PROBLEM: Please take the records that follow and repeat exactly the lines starting with the line with "Nanotechnologie (21, 1320)" and going on through the line with "Holz / Papier (16, 1243)".

--- AVAILABLE RECORDS Enclosed Below ---

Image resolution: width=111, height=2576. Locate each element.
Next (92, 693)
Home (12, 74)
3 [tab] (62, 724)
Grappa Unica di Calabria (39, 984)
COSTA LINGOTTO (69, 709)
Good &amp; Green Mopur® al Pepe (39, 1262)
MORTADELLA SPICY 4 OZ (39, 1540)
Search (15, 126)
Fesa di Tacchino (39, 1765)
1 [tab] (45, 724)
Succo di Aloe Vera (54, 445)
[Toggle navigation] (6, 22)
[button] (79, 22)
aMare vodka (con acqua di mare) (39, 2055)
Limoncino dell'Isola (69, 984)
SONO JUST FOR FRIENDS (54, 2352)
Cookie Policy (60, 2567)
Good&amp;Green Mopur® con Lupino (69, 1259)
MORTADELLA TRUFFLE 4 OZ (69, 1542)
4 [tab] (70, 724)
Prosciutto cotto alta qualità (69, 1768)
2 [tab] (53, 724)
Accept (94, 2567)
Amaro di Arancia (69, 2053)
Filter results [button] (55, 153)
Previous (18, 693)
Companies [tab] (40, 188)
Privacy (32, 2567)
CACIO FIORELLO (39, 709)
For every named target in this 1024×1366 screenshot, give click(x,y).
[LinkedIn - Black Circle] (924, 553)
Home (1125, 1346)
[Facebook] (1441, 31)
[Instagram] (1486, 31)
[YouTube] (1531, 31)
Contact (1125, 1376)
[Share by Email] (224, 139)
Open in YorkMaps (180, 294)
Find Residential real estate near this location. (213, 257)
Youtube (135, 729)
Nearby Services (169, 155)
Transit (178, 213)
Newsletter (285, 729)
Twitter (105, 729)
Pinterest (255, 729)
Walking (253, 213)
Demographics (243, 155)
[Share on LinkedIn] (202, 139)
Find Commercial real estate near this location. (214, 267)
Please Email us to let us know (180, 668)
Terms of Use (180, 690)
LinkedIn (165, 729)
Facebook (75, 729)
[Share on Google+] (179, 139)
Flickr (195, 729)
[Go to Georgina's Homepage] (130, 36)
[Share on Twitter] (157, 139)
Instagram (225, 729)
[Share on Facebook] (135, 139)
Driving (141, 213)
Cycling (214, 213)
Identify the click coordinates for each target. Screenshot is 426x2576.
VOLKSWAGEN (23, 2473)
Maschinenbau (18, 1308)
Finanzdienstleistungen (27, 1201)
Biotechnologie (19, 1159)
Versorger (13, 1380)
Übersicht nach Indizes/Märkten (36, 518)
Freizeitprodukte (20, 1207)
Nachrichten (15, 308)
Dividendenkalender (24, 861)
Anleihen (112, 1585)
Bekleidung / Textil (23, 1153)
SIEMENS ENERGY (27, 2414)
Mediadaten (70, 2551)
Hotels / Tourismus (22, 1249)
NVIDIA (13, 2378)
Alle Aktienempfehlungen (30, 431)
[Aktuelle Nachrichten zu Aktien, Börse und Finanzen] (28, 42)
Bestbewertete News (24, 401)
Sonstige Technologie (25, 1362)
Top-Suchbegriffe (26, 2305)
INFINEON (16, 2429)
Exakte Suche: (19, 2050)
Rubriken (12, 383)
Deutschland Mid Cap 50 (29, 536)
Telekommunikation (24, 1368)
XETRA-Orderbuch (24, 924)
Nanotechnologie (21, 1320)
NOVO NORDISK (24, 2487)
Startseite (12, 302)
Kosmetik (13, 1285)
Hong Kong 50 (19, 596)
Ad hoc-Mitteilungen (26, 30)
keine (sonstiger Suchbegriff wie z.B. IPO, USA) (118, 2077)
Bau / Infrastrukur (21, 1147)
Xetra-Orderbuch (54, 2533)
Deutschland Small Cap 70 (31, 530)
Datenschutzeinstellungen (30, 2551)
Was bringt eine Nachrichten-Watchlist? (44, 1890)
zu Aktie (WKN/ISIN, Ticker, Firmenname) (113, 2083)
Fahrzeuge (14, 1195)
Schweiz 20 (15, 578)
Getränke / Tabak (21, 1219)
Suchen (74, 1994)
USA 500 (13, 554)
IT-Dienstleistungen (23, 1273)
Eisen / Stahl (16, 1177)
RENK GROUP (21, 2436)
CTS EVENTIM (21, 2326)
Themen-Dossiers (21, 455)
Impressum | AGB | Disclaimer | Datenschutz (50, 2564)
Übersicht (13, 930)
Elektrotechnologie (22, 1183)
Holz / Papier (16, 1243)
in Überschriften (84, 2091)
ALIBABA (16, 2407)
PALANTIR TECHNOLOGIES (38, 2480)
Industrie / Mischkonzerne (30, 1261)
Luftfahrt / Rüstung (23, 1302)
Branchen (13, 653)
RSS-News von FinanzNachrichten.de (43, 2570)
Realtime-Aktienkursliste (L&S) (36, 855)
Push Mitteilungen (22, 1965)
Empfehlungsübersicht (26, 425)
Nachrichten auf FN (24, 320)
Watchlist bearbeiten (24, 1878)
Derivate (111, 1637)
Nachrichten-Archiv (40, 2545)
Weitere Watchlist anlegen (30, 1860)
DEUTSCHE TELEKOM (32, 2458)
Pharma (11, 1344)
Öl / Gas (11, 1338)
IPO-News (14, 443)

--- End of Enclosed AVAILABLE RECORDS ---

SOLUTION:
Nanotechnologie (21, 1320)
NOVO NORDISK (24, 2487)
Startseite (12, 302)
Kosmetik (13, 1285)
Hong Kong 50 (19, 596)
Ad hoc-Mitteilungen (26, 30)
keine (sonstiger Suchbegriff wie z.B. IPO, USA) (118, 2077)
Bau / Infrastrukur (21, 1147)
Xetra-Orderbuch (54, 2533)
Deutschland Small Cap 70 (31, 530)
Datenschutzeinstellungen (30, 2551)
Was bringt eine Nachrichten-Watchlist? (44, 1890)
zu Aktie (WKN/ISIN, Ticker, Firmenname) (113, 2083)
Fahrzeuge (14, 1195)
Schweiz 20 (15, 578)
Getränke / Tabak (21, 1219)
Suchen (74, 1994)
USA 500 (13, 554)
IT-Dienstleistungen (23, 1273)
Eisen / Stahl (16, 1177)
RENK GROUP (21, 2436)
CTS EVENTIM (21, 2326)
Themen-Dossiers (21, 455)
Impressum | AGB | Disclaimer | Datenschutz (50, 2564)
Übersicht (13, 930)
Elektrotechnologie (22, 1183)
Holz / Papier (16, 1243)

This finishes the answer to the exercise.